======== BRANO DI PARTENZA

# Verrà la morte e avrà i tuoi occhi



## Minerva (27 Marzo 2008)

*Verrà la morte e avrà i tuoi occhi*

_Verrà la morte e avrà i tuoi occhi-
questa morte che ci accompagna
dal mattino alla sera, insonne,
sorda, come un vecchio rimorso
o un vizio assurdo. I tuoi occhi
saranno una vana parola,
un grido taciuto, un silenzio.
Così li vedi ogni mattina
quando su te sola ti pieghi
nello specchio. O cara speranza,
quel giorno sapremo anche noi
che sei la vita e sei il nulla_
_Per tutti la morte ha uno sguardo.
Verrà la morte e avrà i tuoi occhi.
Sarà come smettere un vizio,
come vedere nello specchio
riemergere un viso morto,
come ascoltare un labbro chiuso.
Scenderemo nel gorgo muti._


_buona giornata_


----------



## brugola (27 Marzo 2008)

a te madame


----------



## Old Asudem (27 Marzo 2008)

Femmina ha detto:


> _Verrà la morte e avrà i tuoi occhi-
> questa morte che ci accompagna
> dal mattino alla sera, insonne,
> sorda, come un vecchio rimorso
> ...


tremenda...


----------



## Minerva (27 Marzo 2008)

Pavese ti passa sopra lo stomaco come una grattugia


----------



## Old Giusy (27 Marzo 2008)

Pavese è uno degli scrittori più sensibili della letteratura italiana, ma è una sensibilità "in negativo", tesa cioè a disgregare i valori positivi.... A me fa impazzire... soprattutto i suoi romanzi....sono pugni nello stomaco.


----------



## Minerva (27 Marzo 2008)

_"L'uomo è come una bestia, che vorrebbe far niente. Son le bestie 
che sentono il tempo, e il ragazzo l'ha sentito all'alba. E ci sono 
dei cani
che finiscono marci in un fosso. La terra prende tutto. Chi sa 
se il ragazzo finisce dentro un fosso affamato? E' scappato 
nell'alba senza fare discorsi, con quattro bestemmie, alto il 
naso nell'aria.
Ci pensano tutti
aspettando il lavoro, come un gregge svogliato."_ 
da Lavorare stanca


----------



## Old Giusy (27 Marzo 2008)

Femmina ha detto:


> _"L'uomo è come una bestia, che vorrebbe far niente. Son le bestie _
> _che sentono il tempo, e il ragazzo l'ha sentito all'alba. E ci sono _
> _dei cani_
> _che finiscono marci in un fosso. La terra prende tutto. Chi sa _
> ...


Il richiamo della primavera.... il timore di non riuscire più a sentire niente (Vedi anche "Fango" di Jovanotti)

================
======== VOCI FORNITE

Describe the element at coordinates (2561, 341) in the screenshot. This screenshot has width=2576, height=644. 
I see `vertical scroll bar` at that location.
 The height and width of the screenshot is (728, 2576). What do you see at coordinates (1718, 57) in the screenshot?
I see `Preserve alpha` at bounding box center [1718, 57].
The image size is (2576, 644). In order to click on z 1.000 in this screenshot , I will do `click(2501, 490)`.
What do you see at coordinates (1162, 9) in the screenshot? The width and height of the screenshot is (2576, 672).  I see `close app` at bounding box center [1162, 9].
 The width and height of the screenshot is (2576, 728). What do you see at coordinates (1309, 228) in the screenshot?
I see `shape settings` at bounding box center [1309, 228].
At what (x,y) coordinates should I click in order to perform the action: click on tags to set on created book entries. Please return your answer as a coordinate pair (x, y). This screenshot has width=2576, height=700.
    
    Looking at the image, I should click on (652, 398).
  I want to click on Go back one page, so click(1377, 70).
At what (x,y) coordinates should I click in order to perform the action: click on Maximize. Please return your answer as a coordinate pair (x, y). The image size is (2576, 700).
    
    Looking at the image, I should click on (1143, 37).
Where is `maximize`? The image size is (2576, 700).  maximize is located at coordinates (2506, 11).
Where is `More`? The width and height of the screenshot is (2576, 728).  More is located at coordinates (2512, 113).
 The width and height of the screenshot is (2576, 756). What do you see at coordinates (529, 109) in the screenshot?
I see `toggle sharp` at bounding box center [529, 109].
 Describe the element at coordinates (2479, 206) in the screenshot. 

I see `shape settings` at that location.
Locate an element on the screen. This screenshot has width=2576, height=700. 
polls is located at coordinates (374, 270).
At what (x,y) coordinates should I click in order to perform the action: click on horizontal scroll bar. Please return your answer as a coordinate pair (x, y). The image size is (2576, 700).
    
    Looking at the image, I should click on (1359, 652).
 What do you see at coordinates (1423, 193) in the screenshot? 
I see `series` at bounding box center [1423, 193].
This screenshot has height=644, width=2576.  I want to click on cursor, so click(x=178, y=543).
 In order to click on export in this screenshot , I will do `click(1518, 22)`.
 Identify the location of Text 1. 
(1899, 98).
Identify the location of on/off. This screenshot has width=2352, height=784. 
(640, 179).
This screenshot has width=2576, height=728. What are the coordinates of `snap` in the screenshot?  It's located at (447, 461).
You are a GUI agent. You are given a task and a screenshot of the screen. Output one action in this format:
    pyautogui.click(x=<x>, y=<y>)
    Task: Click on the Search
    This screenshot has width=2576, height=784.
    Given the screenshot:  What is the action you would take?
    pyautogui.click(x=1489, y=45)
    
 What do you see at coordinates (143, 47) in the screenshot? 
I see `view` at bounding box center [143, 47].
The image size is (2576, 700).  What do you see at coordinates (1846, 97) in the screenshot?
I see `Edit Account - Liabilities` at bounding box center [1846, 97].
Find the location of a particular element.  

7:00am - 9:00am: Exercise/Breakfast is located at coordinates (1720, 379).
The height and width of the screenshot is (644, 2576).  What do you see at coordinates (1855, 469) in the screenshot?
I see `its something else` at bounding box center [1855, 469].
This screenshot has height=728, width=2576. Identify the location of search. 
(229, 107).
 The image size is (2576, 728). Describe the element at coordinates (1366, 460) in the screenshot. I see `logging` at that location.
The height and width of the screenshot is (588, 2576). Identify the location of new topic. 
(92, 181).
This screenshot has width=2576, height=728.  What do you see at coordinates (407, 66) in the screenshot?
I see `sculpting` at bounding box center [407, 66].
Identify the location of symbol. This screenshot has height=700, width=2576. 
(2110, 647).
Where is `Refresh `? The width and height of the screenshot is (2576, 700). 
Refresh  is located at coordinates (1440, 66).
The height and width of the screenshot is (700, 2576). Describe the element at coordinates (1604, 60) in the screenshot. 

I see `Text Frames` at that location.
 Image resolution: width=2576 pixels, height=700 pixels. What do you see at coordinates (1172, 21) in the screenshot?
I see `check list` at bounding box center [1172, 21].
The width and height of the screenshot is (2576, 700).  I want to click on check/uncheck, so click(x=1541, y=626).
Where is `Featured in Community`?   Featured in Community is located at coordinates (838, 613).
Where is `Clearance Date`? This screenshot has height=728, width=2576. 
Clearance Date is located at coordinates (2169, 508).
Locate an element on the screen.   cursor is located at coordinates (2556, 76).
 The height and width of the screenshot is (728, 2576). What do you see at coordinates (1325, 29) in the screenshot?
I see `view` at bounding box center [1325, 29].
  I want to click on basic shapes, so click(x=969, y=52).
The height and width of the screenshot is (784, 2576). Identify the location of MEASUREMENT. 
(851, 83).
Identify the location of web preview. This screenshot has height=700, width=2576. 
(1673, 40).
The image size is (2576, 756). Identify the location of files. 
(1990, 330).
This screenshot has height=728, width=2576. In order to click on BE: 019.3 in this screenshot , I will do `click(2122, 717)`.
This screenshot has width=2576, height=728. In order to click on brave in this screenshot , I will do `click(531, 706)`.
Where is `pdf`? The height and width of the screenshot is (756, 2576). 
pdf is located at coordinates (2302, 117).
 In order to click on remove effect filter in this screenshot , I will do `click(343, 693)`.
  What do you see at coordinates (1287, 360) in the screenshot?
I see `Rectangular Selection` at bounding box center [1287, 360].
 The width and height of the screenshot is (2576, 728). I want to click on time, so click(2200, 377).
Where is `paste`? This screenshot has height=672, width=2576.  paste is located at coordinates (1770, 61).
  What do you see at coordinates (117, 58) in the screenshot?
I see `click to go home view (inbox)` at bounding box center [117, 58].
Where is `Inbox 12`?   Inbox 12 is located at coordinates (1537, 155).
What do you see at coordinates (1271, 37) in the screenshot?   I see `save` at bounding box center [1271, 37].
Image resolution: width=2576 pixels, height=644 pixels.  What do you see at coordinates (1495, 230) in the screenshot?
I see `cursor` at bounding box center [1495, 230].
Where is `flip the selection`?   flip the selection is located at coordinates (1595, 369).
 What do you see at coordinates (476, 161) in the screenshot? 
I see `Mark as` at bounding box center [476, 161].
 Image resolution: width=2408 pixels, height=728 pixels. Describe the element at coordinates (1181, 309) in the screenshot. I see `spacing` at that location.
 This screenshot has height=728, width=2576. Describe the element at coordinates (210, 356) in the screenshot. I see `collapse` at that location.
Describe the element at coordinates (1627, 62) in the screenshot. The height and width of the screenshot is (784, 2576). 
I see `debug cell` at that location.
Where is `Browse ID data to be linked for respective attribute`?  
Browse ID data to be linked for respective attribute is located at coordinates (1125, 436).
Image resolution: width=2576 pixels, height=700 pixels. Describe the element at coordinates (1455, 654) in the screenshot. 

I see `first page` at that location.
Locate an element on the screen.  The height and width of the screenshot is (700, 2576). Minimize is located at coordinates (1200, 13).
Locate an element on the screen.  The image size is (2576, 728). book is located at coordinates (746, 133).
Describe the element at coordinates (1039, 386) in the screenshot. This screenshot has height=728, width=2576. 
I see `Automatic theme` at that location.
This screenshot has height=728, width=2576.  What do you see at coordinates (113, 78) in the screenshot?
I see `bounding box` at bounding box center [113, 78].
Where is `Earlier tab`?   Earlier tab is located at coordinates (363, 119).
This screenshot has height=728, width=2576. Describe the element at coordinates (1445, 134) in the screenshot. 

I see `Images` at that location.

================

DESCRIZIONE ESERCIZIO — Spiega perché nel brano di partenza la sensibilità di Pavese viene definita "in negativo".

LA SOLUZIONE — Viene definita così perché è una sensibilità tesa a disgregare i valori positivi.